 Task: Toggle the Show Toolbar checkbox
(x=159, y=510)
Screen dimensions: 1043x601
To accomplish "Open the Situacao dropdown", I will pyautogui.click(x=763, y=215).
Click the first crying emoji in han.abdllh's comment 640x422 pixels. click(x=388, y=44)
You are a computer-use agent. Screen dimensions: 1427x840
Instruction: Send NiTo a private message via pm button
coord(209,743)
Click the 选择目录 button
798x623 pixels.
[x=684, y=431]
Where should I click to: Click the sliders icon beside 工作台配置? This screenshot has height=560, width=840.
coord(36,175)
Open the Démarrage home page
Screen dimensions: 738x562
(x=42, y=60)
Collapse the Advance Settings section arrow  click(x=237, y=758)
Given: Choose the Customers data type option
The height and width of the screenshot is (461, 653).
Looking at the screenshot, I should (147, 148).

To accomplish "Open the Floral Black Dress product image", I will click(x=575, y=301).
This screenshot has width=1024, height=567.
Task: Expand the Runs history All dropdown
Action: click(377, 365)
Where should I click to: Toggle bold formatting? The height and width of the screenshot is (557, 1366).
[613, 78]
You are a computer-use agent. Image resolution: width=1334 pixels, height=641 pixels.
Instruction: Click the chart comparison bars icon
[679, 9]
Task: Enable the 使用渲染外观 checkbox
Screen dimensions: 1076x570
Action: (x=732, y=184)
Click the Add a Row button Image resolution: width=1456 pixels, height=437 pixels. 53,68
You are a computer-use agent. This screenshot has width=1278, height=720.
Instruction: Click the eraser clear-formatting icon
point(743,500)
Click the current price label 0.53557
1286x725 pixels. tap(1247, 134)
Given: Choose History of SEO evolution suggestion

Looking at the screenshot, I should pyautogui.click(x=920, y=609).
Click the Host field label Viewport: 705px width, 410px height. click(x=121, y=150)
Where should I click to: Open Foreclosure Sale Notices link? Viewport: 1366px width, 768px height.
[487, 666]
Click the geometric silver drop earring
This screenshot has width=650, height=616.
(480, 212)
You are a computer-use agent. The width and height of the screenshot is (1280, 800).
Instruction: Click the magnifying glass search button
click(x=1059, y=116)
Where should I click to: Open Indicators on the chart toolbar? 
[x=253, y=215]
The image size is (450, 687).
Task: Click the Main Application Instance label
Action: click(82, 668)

+++

Wherever the word "agent" appears in the listing, copy the line that holds it.

- **RESPONSE TO THE TASK**
You are a computer-use agent. Screen dimensions: 1427x840
You are a computer-use agent. Image resolution: width=1334 pixels, height=641 pixels.
You are a computer-use agent. This screenshot has width=1278, height=720.
You are a computer-use agent. The width and height of the screenshot is (1280, 800).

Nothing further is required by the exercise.